As shown in Table 7, the predictive Accs of H_200 and S_200 are 65.50 and 68.50%, which are similar to the corresponding cross validation Accs on the training datasets. This means that our model is stable and has good generalization ability for predicting Ψ sites. When compared with re-iRNA-PseU, the proposed PseUI model showed improvements of 4 and 8.5% of the Accs values on the two independent test sets, respectively. As for MCC, PseUI outperformed re-iRNA-PseU with improvements of 0.08 and 0.17 for H_200 and S_200, respectively. All these results confirmed that our proposed model PseUI is superior to re-iRNA-PseU.

Web implementation

As demonstrated in a series of recent publications [58, 61, 6475], user-friendly and publicly accessible web-servers or source codes represent the future direction for developing practically more useful analysis methods and computational tools.
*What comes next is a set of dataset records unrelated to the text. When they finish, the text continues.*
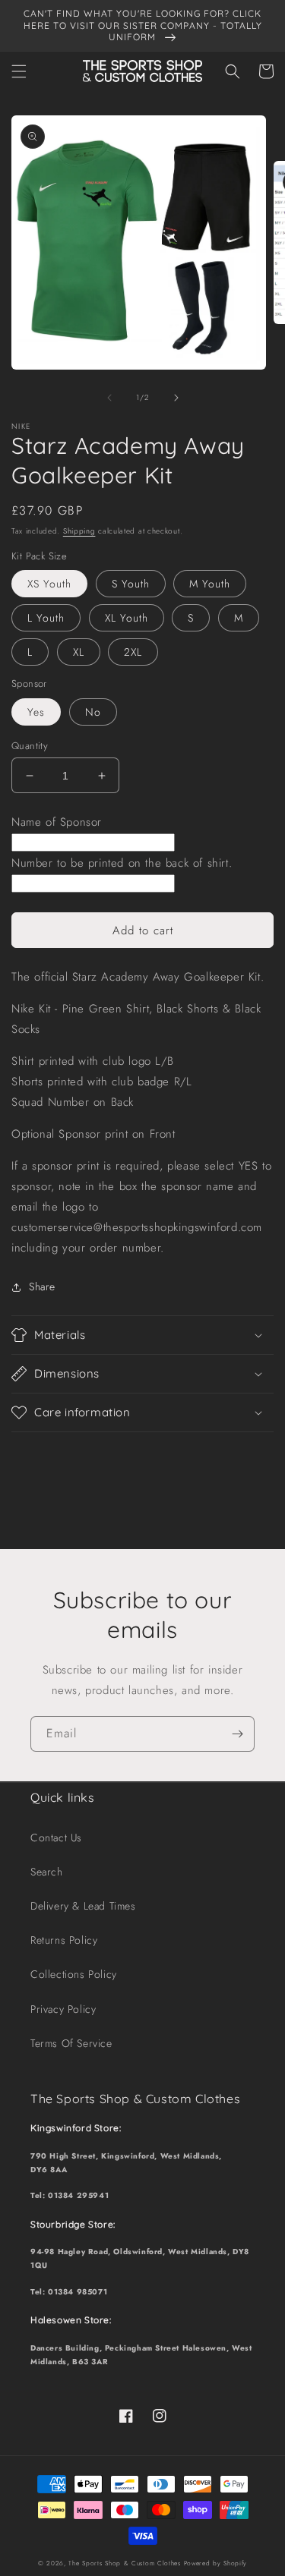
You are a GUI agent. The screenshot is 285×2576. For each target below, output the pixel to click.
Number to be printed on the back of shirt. (121, 863)
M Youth (209, 583)
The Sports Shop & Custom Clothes (124, 2563)
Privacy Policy (63, 2009)
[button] (19, 71)
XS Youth (49, 583)
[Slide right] (176, 397)
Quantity (29, 745)
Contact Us (56, 1837)
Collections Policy (73, 1974)
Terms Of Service (71, 2043)
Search (46, 1871)
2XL (133, 652)
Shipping (79, 531)
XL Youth (126, 617)
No (93, 712)
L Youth (46, 617)
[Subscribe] (237, 1734)
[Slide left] (109, 397)
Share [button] (42, 1286)
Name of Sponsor (56, 822)
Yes (36, 712)
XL (78, 652)
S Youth (131, 583)
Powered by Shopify (216, 2563)
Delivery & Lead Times (83, 1905)
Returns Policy (63, 1940)
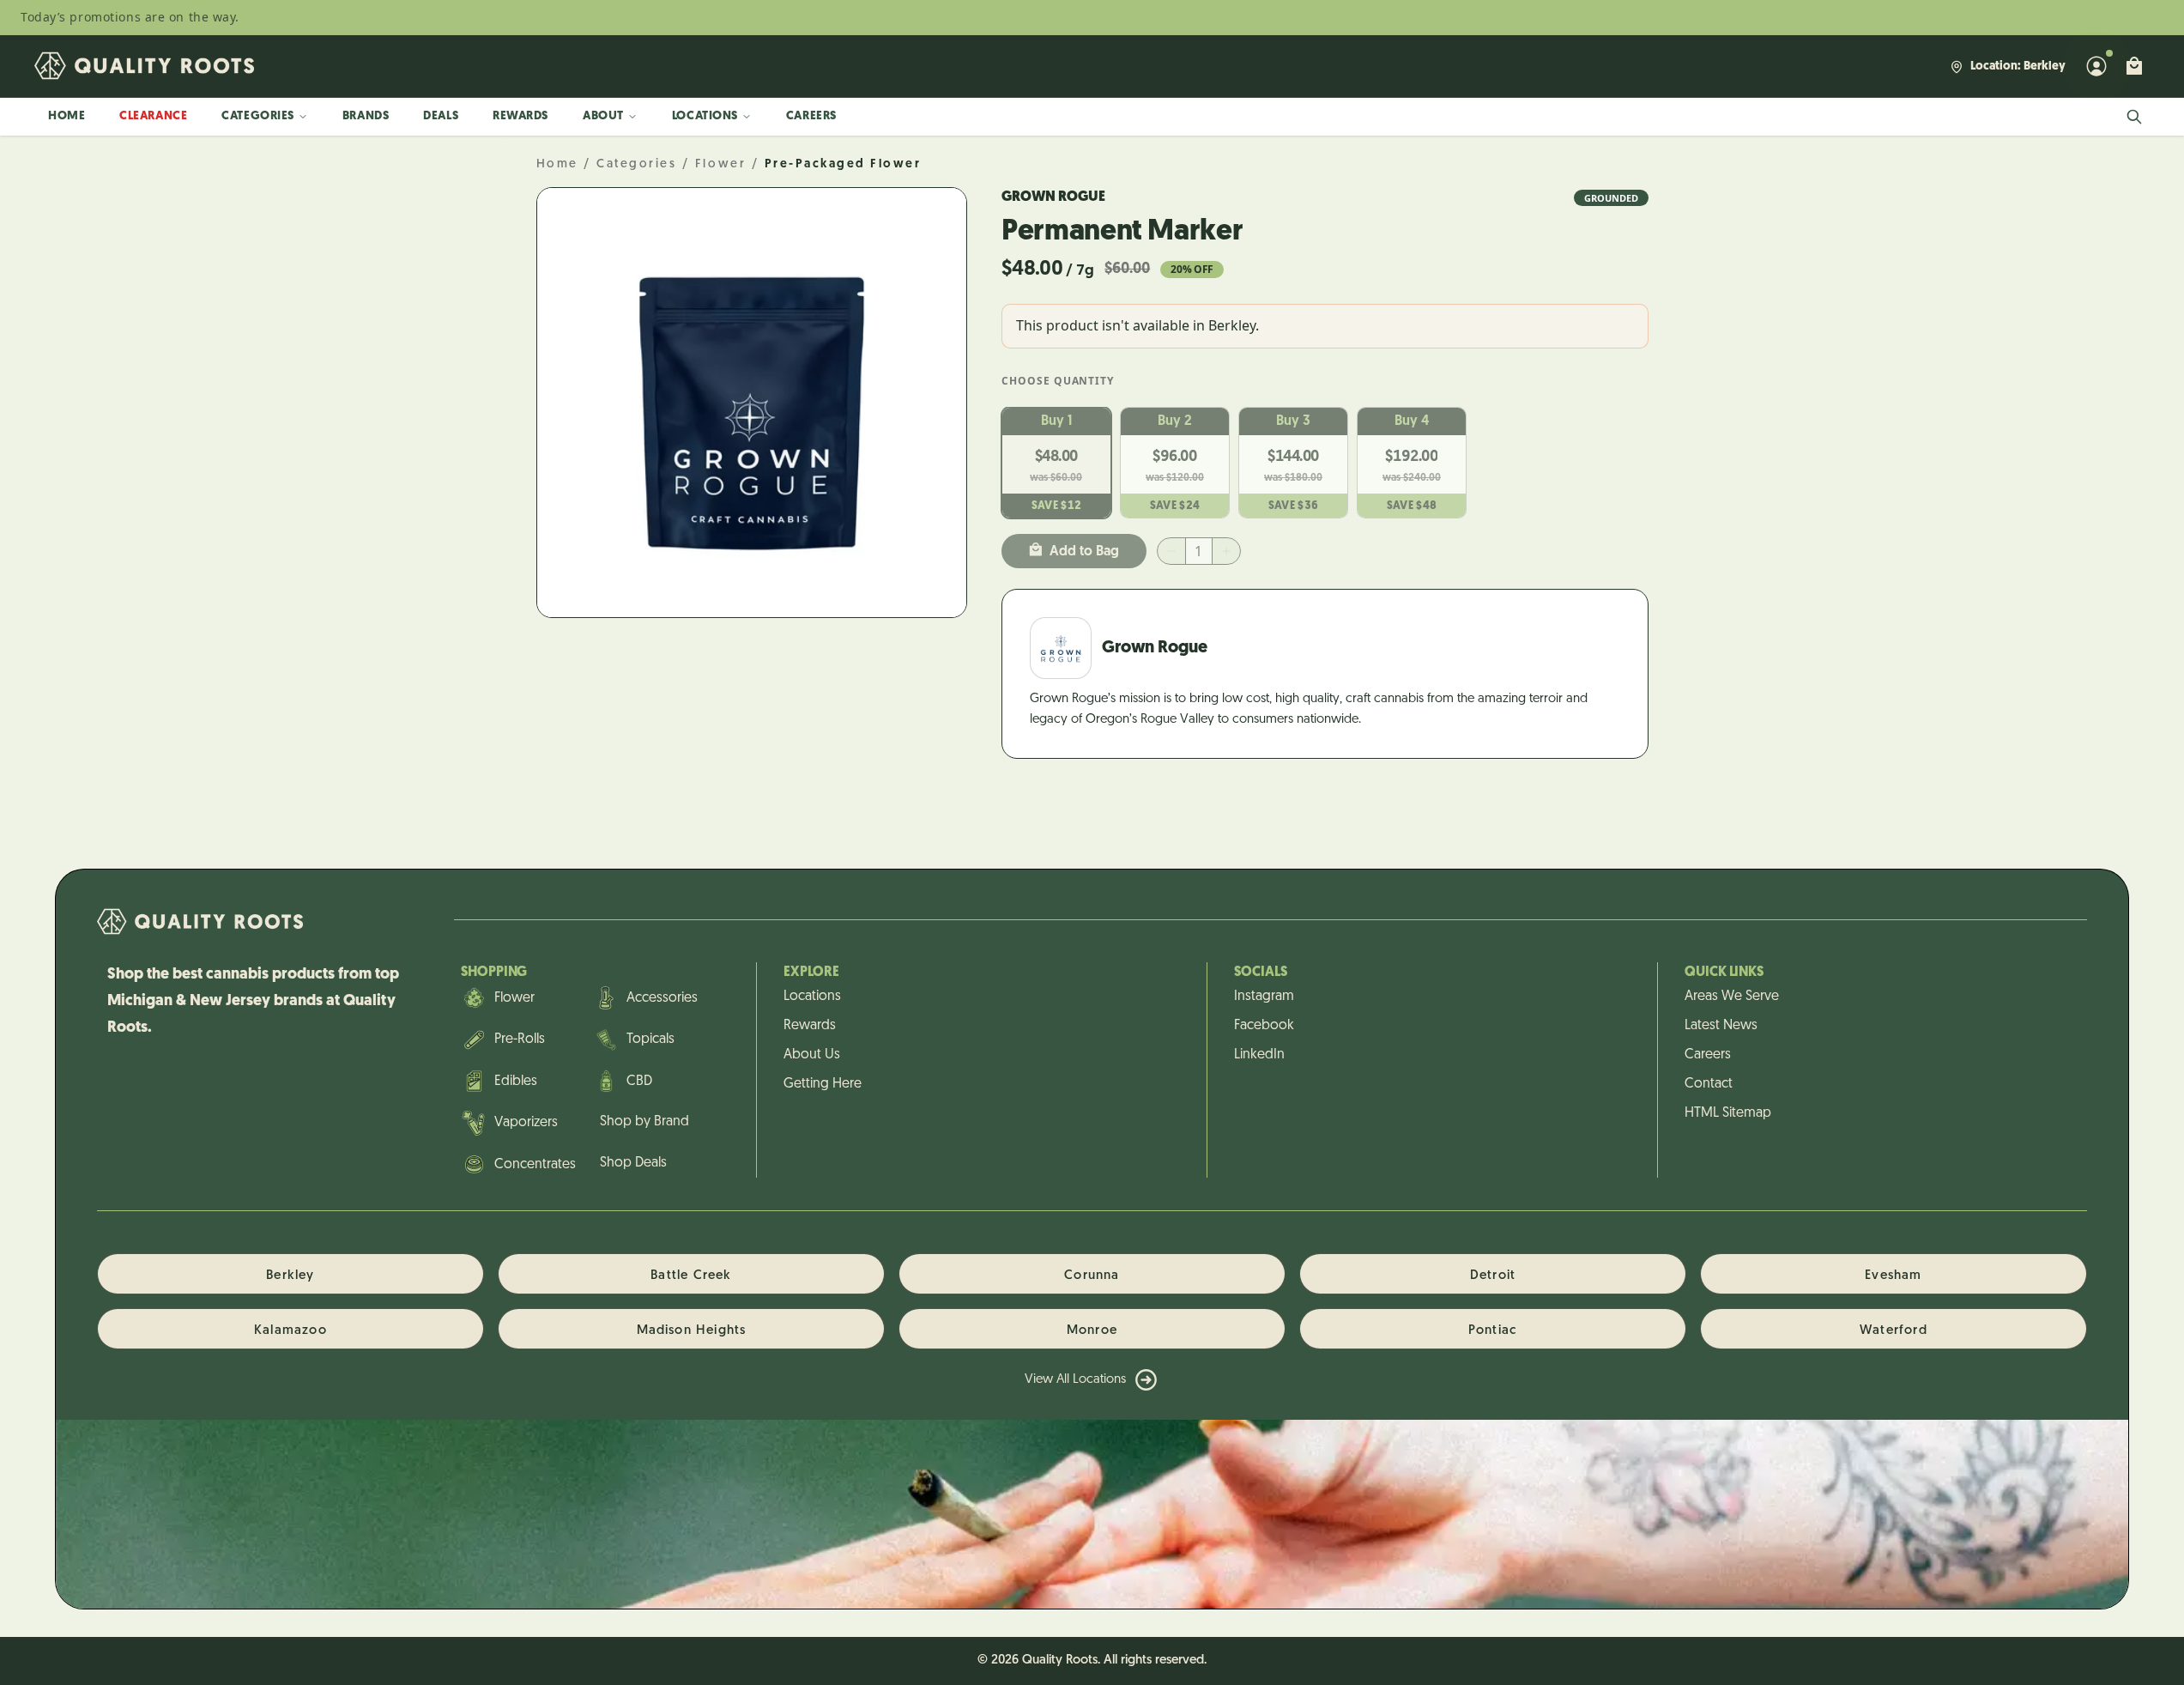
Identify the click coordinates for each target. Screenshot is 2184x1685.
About (603, 116)
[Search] (2134, 116)
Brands (365, 116)
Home (66, 116)
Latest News (1721, 1026)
Actually, many practically useful web-servers have significant impacts on medical science [26], driving medicinal chemistry into an unprecedented revolution [76]. For the convenience of academic users, we did the same and established a user-friendly and publicly accessible web server for PseUI, which is freely accessible at http://zhulab.ahu.edu.cn/PseUI. Users can easily get their desired results without complicated mathematic calculations. The final online PseUI method was trained on H_990, S_628, and M_944, which are composed of 21, 31, and 21 nucleotides, respectively. The detailed procedure to predict Ψ sites by using PseUI method is as follows:

Firstly, a query RNA sequence is submitted and the RNA sequence should be longer than 21 bp for H.sapiens and M.musculus or longer than 31 bp for S.cerevisiae in FASTA format. Secondly, PseUI identifies each uridine site in the query RNA sequence, and a corresponding 21-nt RNA segment for H.sapiens and M.musculus or 31-nt RNA segment for S.cerevisiae is constructed by placing a sliding window centered on the uridine site. Thirdly, according to the reconstructed RNA segment, the vector for the statistical information of the sequence is extracted by the features, and then submitted to the SVM classification engine for prediction. Finally, the users can get the result they desired. Please notice that the reconstructed RNA segment for unequal number of nucleotides around the target uridine is filled with its mirror image [47].

Conclusion

In this study, we proposed a model, PseUI, for accurate and efficient identification of Ψ sites in RNA sequences. We compared our model PseUI with the latest Ψ site identification model iRNA-PseU [14] by using two different methods, jackknife cross validation and independent tests. The results showed that our model is more accurate and stable than iRNA-PseU. In addition, the performances of the five types of features used in this study were systematically evaluated and compared, and the feature of PSNP was found to show the best performance. To facilitate the use of our model, a web server was built at http://zhulab.ahu.edu.cn/PseUI, which allows the academic users to easily use our model to predict the Ψ sites in RNA sequences.

Additional files

Additional file 1: (56.7KB, docx)

The benchmark dataset H_990 for H.sapiens. The benchmark dataset H_990, S_628, and M_944 is formed by 495, 314 and 472 Ψ-site-containing sequences and 495, 314 and 472 false Ψ-site-containing sequences, respectively. Both H_200 and S_200 are formed by 100 Ψ-site-containing sequences and 100 false Ψ-site-containing sequences, and none of the samples included here occur in the corresponding benchmark datasets. Each of these samples for H.sapiens and M.musculus is 21-bp long with the uridine located at the center, and each of these samples for S.cerevisiae is 31-bp long with the uridine located at the center. None of the sequences included here has ≥60% pairwise sequence identity to any other in a same subset. (DOCX 56 kb)

Additional file 2: (46KB, docx)

The benchmark dataset S_628 for S.cerevisiae. The benchmark dataset H_990, S_628, and M_944 is formed by 495, 314 and 472 Ψ-site-containing sequences and 495, 314 and 472 false Ψ-site-containing sequences, respectively. Both H_200 and S_200 are formed by 100 Ψ-site-containing sequences and 100 false Ψ-site-containing sequences, and none of the samples included here occur in the corresponding benchmark datasets. Each of these samples for H.sapiens and M.musculus is 21-bp long with the uridine located at the center, and each of these samples for S.cerevisiae is 31-bp long with the uridine located at the center. None of the sequences included here has ≥60% pairwise sequence identity to any other in a same subset. (DOCX 45 kb)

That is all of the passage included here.